== GIVEN DATA

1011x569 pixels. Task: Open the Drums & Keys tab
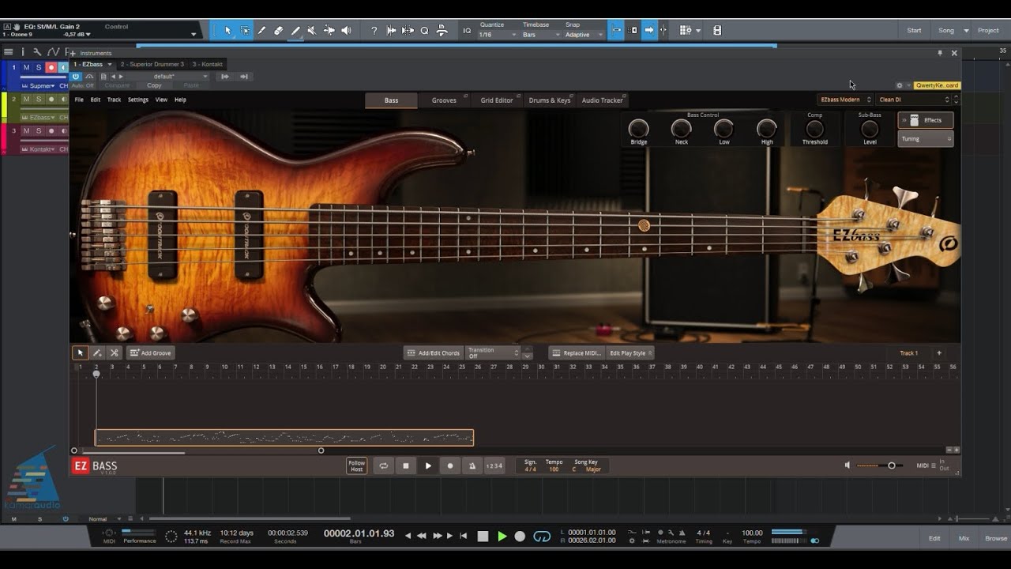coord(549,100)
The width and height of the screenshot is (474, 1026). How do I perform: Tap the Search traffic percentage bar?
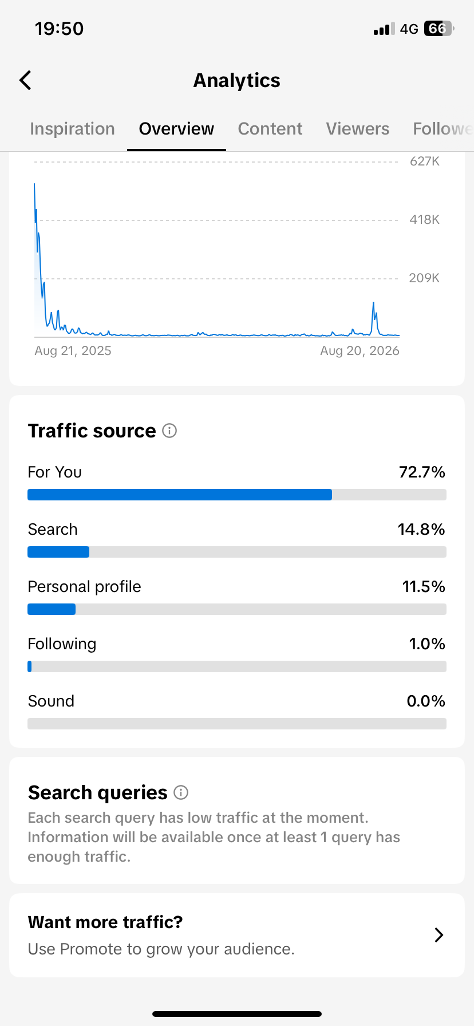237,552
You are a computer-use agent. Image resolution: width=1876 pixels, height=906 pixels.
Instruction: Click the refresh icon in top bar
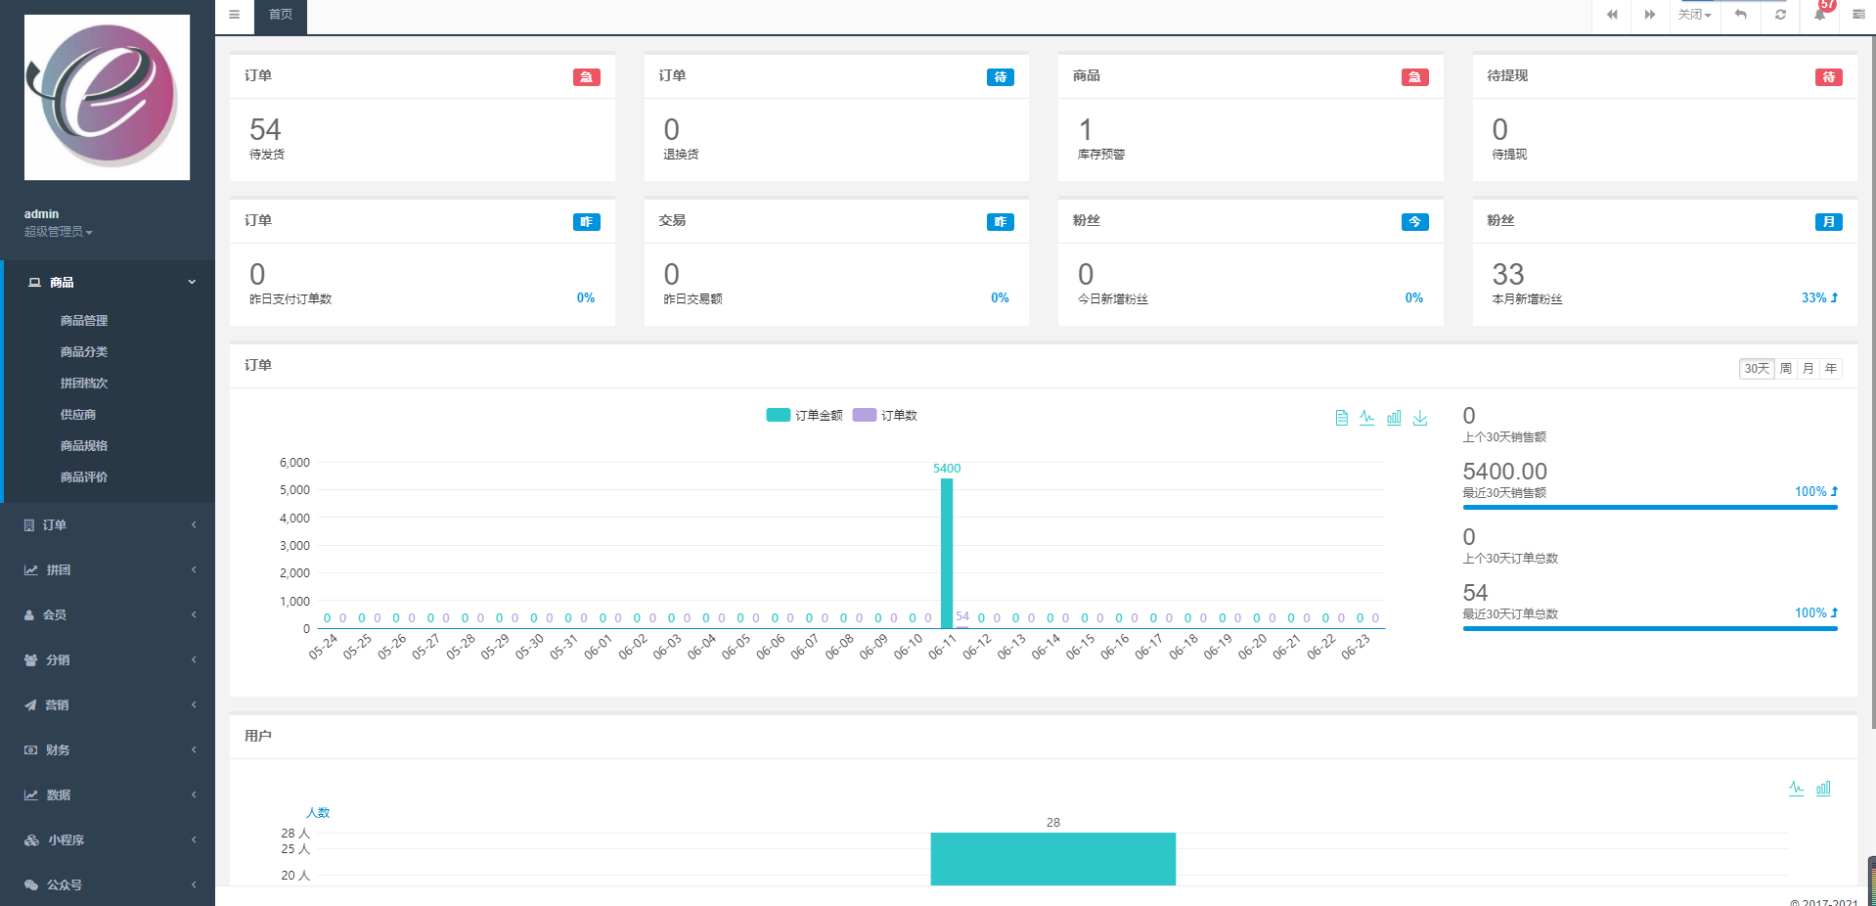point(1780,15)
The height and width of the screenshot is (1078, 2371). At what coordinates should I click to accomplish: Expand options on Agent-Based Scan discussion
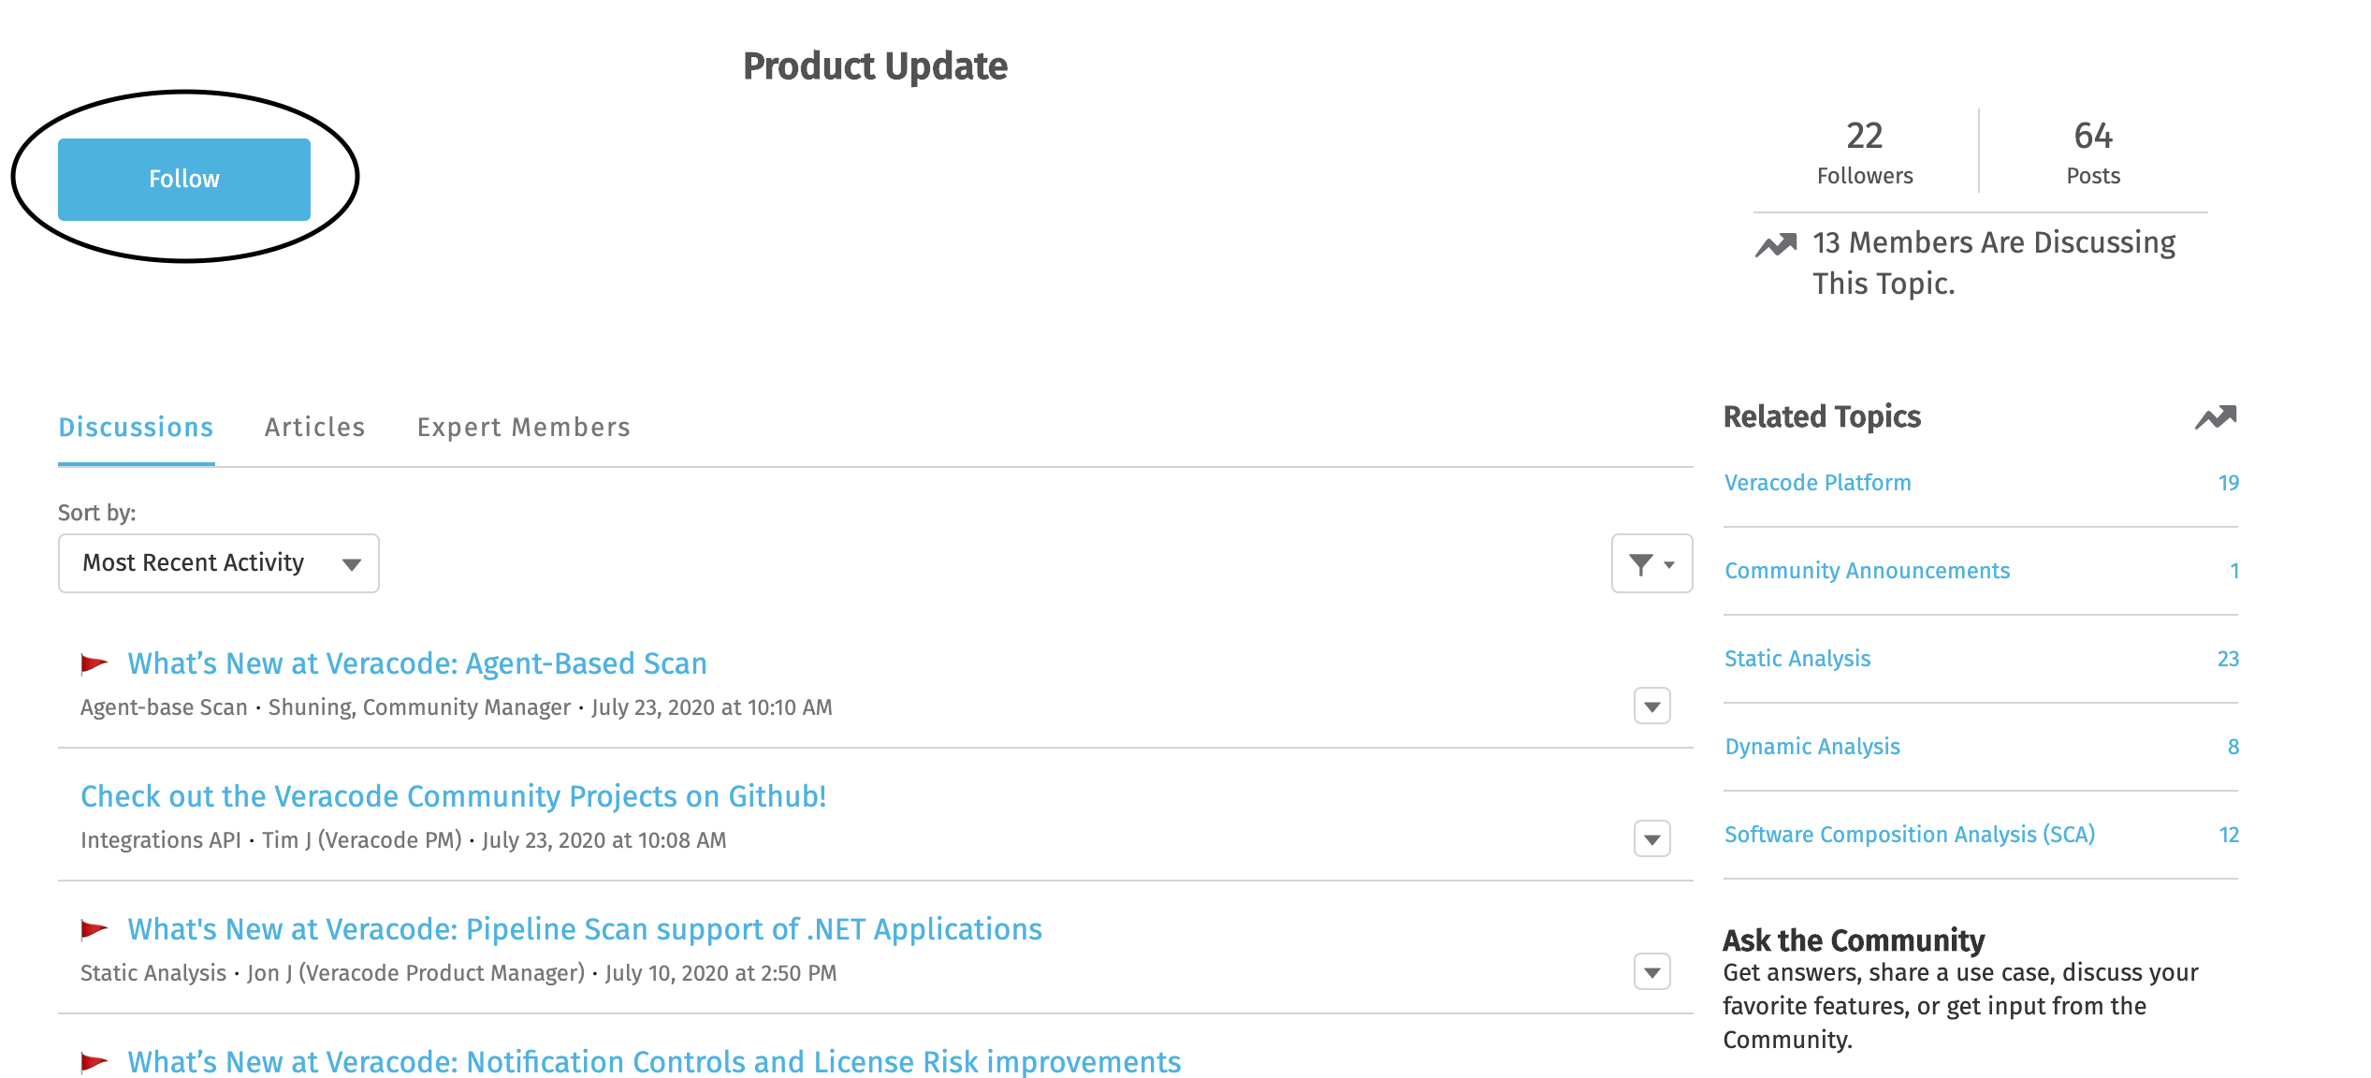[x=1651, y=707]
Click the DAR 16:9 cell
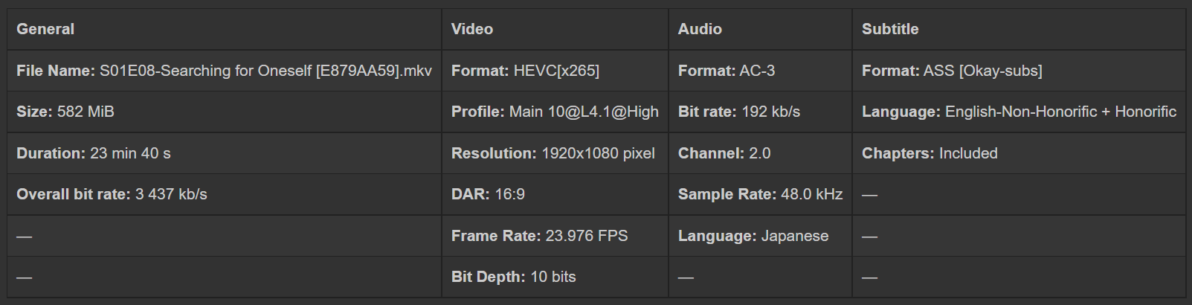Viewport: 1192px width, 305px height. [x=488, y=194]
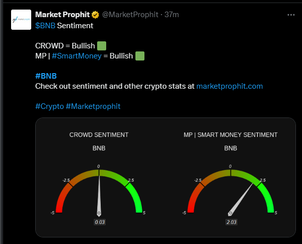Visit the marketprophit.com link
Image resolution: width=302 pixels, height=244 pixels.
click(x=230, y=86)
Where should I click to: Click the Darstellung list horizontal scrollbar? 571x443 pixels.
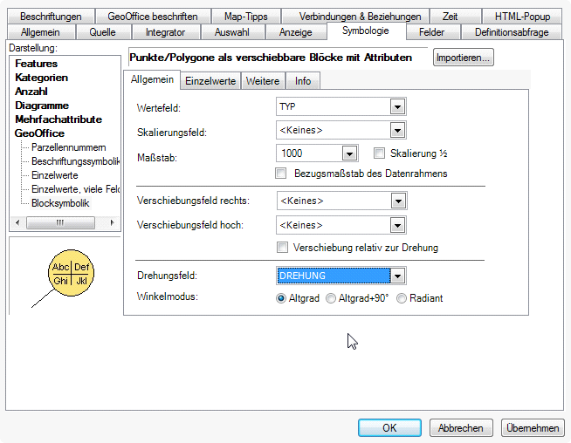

====

• **ASSIGNMENT**: Word for word, give the listing above again, but drop any pictures.

• **THE COMPLETED TASK**:
1011x569 pixels. Task: Open the Drums & Keys tab
coord(549,100)
The width and height of the screenshot is (474, 1026). How do I perform: Tap the Search traffic percentage bar?
237,552
You are a computer-use agent. Image resolution: width=1876 pixels, height=906 pixels.
Instruction: Click the refresh icon in top bar
point(1780,15)
The height and width of the screenshot is (1078, 2371). At what coordinates should I click to accomplish: Expand options on Agent-Based Scan discussion
[x=1651, y=707]
Click the DAR 16:9 cell
Viewport: 1192px width, 305px height. [x=488, y=194]
Visit the marketprophit.com link
Image resolution: width=302 pixels, height=244 pixels.
click(x=230, y=86)
Where should I click to: Click the Darstellung list horizontal scrollbar? 571x443 pixels.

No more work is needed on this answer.